He aquí una de las grandes y bellas cuestiones que hayan sido jamás suscitadas. No se trata en absoluto, en este discurso, de esas sutilezas metafísicas que han invadido todos los campos de la literatura, y de las cuales no están siempre exentos los programas de Academia; sino de una de esas verdades que tienden a hacer la felicidad del género humano.
Preveo que se me perdonará difícilmente la resolución que he osado tomar. De frente contra todo lo que constituye hoy la admiración de los hombres, no puedo esperar sino la reprobación universal, pues no por haber sido honrado con el beneplácito de algunos sabios, debo contar con el del público. He emprendido mi camino y no me cuido de satisfacer ni a los sabios ni a las gentes a la moda.
Habrá en todos los tiempos hombres hechos para ser subyugados por las opiniones de su siglo, de su país y del medio en que viven. Tal constituye hoy el espíritu fuerte y el filósofo, que, por idéntica razón, no debería ser más que un fanático del tiempo de la Liga; mas no se debe escribir para tales lectores cuando se quiere vivir más allá de un siglo.

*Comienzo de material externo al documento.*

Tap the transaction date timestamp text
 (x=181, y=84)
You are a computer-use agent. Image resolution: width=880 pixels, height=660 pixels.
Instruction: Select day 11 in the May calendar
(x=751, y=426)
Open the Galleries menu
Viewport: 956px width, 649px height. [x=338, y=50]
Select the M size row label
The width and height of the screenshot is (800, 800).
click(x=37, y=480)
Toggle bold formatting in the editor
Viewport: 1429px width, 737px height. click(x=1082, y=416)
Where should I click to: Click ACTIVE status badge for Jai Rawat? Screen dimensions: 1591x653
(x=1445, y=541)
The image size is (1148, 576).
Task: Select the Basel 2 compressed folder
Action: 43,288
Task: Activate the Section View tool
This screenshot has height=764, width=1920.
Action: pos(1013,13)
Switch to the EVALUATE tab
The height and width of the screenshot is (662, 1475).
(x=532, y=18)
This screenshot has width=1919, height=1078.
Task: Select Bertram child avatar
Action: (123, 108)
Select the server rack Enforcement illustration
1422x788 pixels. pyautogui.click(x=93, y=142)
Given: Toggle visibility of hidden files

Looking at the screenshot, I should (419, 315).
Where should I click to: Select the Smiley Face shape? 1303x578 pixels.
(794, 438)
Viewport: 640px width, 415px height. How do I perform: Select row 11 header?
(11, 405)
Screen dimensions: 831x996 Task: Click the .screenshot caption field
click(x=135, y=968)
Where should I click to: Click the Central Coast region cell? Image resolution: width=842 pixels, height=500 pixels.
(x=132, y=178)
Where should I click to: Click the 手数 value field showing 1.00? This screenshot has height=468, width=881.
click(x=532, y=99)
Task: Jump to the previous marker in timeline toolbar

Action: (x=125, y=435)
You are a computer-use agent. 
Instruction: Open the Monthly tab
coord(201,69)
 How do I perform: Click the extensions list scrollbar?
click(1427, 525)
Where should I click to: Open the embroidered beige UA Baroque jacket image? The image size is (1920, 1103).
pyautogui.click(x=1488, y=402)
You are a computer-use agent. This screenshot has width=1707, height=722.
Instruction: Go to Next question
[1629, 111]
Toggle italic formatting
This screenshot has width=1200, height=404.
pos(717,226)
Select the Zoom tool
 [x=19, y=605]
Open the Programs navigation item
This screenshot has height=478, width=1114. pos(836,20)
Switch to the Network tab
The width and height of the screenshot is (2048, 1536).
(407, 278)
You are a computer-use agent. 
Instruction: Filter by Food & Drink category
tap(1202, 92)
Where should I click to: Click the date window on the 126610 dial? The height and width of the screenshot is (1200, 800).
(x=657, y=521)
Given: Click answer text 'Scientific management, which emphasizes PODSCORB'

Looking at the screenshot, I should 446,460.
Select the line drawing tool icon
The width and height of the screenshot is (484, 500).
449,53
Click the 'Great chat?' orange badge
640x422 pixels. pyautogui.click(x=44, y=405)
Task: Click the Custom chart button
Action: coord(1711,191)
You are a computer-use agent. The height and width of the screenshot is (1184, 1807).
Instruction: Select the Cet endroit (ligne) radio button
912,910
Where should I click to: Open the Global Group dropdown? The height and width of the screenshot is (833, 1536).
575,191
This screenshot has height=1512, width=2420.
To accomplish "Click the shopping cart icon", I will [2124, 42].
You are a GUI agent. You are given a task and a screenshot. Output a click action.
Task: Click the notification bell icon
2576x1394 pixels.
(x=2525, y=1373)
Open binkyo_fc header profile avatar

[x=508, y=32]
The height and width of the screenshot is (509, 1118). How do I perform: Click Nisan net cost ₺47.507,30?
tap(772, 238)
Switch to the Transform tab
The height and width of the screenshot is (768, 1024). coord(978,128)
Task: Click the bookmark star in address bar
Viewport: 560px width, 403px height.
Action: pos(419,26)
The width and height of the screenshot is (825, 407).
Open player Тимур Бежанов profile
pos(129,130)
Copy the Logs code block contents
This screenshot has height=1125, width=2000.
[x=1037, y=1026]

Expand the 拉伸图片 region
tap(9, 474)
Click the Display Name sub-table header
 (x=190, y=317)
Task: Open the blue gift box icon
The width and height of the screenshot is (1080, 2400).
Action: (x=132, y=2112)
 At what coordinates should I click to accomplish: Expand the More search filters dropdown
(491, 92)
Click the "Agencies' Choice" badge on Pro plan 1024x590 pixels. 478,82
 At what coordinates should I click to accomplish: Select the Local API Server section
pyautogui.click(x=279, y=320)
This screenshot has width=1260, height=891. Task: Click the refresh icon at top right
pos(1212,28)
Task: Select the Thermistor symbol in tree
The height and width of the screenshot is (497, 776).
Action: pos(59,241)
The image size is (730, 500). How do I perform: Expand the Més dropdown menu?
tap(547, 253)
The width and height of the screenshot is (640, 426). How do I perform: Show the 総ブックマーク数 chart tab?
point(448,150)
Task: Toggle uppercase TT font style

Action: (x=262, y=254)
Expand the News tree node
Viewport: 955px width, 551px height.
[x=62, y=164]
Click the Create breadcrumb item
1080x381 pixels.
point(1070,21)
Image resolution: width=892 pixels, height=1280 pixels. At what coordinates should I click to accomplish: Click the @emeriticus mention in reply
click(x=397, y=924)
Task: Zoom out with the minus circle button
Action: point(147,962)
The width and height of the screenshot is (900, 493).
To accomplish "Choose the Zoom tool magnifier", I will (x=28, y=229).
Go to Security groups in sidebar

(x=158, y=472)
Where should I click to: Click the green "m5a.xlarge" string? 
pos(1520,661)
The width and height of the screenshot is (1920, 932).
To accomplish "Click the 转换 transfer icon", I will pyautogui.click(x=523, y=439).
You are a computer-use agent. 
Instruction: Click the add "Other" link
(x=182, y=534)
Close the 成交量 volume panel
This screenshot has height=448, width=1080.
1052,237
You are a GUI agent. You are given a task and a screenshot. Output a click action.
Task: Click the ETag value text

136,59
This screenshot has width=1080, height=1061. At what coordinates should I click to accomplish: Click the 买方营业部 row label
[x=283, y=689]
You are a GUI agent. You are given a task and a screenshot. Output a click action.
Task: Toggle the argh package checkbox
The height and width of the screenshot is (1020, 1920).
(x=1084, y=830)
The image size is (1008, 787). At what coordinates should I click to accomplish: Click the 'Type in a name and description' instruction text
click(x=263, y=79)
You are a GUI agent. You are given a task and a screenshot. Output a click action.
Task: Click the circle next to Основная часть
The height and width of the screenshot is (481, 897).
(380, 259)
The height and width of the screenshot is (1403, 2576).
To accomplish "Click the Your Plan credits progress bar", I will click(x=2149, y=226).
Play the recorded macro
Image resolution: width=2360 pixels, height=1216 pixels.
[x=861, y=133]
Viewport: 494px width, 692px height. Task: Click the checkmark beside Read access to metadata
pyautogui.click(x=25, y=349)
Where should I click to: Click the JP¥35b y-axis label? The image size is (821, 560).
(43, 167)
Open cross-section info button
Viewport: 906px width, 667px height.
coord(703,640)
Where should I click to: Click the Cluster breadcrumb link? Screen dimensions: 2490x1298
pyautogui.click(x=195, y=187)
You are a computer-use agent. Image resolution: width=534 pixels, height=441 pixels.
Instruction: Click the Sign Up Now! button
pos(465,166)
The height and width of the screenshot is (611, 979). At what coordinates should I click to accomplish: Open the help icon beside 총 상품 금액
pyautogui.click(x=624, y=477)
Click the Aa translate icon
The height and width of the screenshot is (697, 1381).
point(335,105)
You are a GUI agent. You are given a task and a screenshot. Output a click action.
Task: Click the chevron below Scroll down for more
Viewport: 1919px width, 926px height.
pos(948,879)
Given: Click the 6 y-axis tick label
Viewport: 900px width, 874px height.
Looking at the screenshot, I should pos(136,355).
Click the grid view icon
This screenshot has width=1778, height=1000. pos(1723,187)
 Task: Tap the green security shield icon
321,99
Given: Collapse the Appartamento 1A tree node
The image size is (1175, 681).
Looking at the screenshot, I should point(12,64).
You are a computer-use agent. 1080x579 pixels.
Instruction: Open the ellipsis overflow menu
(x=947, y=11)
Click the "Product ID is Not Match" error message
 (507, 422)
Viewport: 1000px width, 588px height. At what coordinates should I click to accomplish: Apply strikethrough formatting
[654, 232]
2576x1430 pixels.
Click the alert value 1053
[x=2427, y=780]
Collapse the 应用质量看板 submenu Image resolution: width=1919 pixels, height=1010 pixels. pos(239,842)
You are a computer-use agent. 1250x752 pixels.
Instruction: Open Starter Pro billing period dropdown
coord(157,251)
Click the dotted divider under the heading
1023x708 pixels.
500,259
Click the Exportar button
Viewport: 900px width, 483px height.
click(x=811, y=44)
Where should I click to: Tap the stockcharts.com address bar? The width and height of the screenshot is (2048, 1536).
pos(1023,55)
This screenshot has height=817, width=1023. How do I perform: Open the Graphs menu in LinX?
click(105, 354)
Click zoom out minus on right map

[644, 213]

Una palabra más, y he terminado. Contando poco con el honroso premio que se me ha concedido, después de su envío, he refundido y aumentado este discurso hasta el punto de hacer de él, en cierta manera, una obra distinta. Hoy me he creído obligado a restablecerlo a su estado primitivo en el cual fue premiado. He dejado solamente algunas notas y dos adiciones fáciles de reconocer, las cuales la Academia no habría quizá aprobado. He pensado que la equidad, el respeto y el reconocimiento exigían de mí esta advertencia.